Short for laser-assisted in situ keratomileusis, LASIK surgery is the most commonly performed laser refractive procedure to correct vision problems. It uses a special type of cutting laser to precisely change the shape of the cornea, the dome-shaped clear tissue at the front of the eye.
LASIK offers a way out of wearing contact lenses and eyeglasses. But for some who have undergone surgery, it has brought more harm than good. Now, those people are putting the word out about the dangers of LASIK eye surgery.
LASIK complications and their link to suicide
Paula Cofer had LASIK two decades ago because she wanted to stop using eyeglasses and contact lenses. But a month after the surgery, she was back in glasses. Today, she continues to suffer from poor night vision, chronic dry eye and eye pain.
“From day one, it was a disaster,” Cofer told Healthline. “I felt tricked. very deceptive. People think glasses are a hassle? Wait until they have complications.”
In 2018, television meteorologist Jessica Starr committed suicide two months after getting SMILE surgery, a newer type of laser refractive eye procedure based on LASIK. In the lead-up to her death, Starr was struggling with her slow recovery and complained of dimming vision and dry eyes. Her husband, Dan Rose, believes that a negative experience with LASIK led to Starr’s depression and suicide.
“Prior to the procedure, Jessica was completely normal, very healthy,” Rose told FOX 2, the media outlet that Starr used to work for. “There was no depression, there no antidepressants, there was no underlying issue … I want to make that absolutely clear.”
In 2015, Max Cronin decided to have LASIK surgery shortly after serving as a soldier in Iraq. He thought the procedure would allow him to study easier as a petroleum engineer student. His mother, Dr. Nancy Burleson, supported the procedure and even paid for it.
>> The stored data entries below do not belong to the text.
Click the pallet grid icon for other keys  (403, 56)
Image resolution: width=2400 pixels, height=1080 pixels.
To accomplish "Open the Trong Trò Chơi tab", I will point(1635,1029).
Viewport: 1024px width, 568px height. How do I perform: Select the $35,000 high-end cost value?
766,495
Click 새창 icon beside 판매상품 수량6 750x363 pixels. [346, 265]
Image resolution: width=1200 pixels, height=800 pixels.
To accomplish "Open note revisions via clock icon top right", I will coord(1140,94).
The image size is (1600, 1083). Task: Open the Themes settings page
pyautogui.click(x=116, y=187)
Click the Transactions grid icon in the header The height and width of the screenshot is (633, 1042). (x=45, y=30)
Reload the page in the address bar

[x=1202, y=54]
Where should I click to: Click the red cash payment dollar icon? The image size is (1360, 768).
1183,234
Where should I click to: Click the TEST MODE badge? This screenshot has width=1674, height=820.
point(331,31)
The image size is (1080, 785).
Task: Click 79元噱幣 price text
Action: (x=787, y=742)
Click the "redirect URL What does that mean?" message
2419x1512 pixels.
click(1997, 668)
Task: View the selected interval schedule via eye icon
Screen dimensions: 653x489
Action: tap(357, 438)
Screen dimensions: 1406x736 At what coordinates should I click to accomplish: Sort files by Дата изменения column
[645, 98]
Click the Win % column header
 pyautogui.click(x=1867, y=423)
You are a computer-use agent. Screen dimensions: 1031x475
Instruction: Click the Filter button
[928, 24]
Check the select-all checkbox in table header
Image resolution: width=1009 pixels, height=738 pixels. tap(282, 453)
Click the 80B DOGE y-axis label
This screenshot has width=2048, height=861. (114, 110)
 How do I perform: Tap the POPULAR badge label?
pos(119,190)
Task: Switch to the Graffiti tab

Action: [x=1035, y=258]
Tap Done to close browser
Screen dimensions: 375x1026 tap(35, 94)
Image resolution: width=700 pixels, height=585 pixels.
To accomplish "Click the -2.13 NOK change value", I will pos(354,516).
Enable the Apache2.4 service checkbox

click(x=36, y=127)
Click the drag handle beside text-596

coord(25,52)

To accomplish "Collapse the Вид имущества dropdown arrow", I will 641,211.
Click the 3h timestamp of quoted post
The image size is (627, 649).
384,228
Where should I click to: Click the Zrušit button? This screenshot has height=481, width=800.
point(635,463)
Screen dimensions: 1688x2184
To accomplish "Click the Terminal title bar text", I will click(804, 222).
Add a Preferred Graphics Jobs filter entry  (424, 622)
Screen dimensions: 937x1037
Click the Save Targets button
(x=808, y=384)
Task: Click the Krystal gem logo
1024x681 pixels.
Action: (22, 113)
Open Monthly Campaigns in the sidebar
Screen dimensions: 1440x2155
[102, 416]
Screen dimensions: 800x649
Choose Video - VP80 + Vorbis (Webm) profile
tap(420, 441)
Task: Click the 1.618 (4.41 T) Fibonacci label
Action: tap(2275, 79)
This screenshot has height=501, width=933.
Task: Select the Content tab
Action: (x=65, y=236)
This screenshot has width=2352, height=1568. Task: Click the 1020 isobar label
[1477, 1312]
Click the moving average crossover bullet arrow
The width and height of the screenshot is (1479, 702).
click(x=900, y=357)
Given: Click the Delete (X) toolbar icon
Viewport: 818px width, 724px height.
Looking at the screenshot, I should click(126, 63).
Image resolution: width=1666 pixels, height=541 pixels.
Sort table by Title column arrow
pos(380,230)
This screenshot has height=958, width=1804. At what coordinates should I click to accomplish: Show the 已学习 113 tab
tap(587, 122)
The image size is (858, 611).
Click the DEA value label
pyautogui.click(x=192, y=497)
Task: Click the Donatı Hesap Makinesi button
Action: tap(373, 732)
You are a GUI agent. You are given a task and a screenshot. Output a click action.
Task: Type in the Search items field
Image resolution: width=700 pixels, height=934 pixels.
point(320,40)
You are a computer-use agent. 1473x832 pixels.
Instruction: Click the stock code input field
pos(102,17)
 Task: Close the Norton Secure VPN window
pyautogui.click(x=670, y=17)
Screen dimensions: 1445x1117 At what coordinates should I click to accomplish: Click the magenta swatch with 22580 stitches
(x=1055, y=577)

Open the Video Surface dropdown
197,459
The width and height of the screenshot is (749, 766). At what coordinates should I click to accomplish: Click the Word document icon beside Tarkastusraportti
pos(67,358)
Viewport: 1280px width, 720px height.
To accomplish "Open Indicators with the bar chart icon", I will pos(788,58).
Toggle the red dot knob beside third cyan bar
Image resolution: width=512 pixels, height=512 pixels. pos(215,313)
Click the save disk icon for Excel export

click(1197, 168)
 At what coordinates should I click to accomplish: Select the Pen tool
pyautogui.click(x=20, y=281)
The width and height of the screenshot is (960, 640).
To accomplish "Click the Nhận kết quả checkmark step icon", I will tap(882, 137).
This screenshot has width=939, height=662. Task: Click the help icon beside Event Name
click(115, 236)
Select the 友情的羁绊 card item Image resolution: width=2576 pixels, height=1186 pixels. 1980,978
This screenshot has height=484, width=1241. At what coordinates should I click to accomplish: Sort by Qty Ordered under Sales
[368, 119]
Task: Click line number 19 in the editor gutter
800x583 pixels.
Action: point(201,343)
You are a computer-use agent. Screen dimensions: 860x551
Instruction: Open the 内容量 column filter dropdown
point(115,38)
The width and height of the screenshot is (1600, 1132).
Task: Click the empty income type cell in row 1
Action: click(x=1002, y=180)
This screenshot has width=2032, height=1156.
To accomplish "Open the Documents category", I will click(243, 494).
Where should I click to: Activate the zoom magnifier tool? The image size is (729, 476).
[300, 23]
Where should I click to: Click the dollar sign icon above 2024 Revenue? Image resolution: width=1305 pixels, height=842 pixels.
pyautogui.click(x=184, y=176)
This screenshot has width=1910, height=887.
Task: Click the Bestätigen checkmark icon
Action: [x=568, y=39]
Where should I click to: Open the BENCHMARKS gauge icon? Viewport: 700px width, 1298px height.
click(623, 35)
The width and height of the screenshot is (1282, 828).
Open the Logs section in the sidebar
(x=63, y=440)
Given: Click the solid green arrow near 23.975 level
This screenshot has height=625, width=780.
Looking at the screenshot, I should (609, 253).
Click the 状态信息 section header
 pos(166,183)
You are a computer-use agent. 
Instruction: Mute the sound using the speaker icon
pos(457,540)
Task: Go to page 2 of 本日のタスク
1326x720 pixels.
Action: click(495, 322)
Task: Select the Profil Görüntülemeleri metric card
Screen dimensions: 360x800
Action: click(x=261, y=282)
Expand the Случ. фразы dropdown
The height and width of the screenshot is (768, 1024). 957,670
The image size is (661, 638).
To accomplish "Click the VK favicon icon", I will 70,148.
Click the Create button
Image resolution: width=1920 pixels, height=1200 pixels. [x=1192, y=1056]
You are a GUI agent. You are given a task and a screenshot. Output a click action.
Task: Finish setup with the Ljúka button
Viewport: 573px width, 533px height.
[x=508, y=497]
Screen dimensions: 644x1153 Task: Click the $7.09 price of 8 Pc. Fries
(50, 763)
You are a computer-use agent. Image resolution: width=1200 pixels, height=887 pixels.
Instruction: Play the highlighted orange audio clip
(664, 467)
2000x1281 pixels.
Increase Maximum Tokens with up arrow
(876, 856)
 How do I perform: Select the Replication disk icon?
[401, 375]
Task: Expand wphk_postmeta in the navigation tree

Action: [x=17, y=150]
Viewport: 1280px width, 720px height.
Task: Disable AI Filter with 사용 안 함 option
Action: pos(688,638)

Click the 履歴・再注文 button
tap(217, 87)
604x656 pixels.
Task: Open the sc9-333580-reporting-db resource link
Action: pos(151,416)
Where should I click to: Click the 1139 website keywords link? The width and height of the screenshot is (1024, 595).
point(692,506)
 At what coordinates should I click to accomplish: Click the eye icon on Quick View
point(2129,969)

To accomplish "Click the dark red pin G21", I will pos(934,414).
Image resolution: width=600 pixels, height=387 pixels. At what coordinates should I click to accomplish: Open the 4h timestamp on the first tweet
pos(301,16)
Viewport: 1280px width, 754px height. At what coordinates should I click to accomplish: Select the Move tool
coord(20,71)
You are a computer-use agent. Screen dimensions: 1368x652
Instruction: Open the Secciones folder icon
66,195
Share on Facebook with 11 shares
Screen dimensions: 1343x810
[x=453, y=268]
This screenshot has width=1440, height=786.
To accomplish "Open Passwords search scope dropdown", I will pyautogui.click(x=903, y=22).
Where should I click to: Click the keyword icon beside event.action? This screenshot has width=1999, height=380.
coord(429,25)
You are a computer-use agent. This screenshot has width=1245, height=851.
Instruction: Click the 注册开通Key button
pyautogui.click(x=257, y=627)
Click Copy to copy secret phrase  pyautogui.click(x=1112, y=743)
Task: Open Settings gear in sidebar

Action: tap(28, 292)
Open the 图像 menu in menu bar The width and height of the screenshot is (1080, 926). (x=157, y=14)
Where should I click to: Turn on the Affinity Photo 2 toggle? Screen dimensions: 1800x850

But after the surgery, Cronin developed complications that led to impaired vision, severe eye pain and dry eyes. He eventually dropped out of school and was unable to find work. In 2016, he was found dead of a single, self-inflicted bullet wound. In his suicide note, he wrote that his struggle with the aftereffects of LASIK surgery was one of the reasons he ended his life. (Related: Lasik eye procedures may result in disruptive visual symptoms.)
Burleson, an OB-GYN and a proud member of the medical community, published his son’s story online to spread awareness about the side effects of LASIK. She has also met nearly a dozen others who lost a loved one to suicide after a bad experience with LASIK.
LASIK complications more common than FDA reports
Many eye specialists maintain that they encounter very few patients who had serious, permanent eye problems after getting LASIK surgery. The Food and Drug Administration (FDA) also said that only one percent of people who took the procedure experience long-term complications.
But Morris Waxler, a former FDA reviewer who was part of the approval process for LASIK, said that the actual number is much higher. As he wrote in a report a few years ago, manufacturers’ data submitted to the FDA indicate that “double-digit percentages of LASIK customers suffer late onset and/or persistent complications six to 12 months after surgery.”
Waxler estimated that around 43 percent of people who had LASIK surgery experience vision distortion like halos, starburst, haziness and loss of night vision. Dry eyes and eye pain are also fairly common. But Waxler said that the FDA is “burying” the actual number deep in report summaries.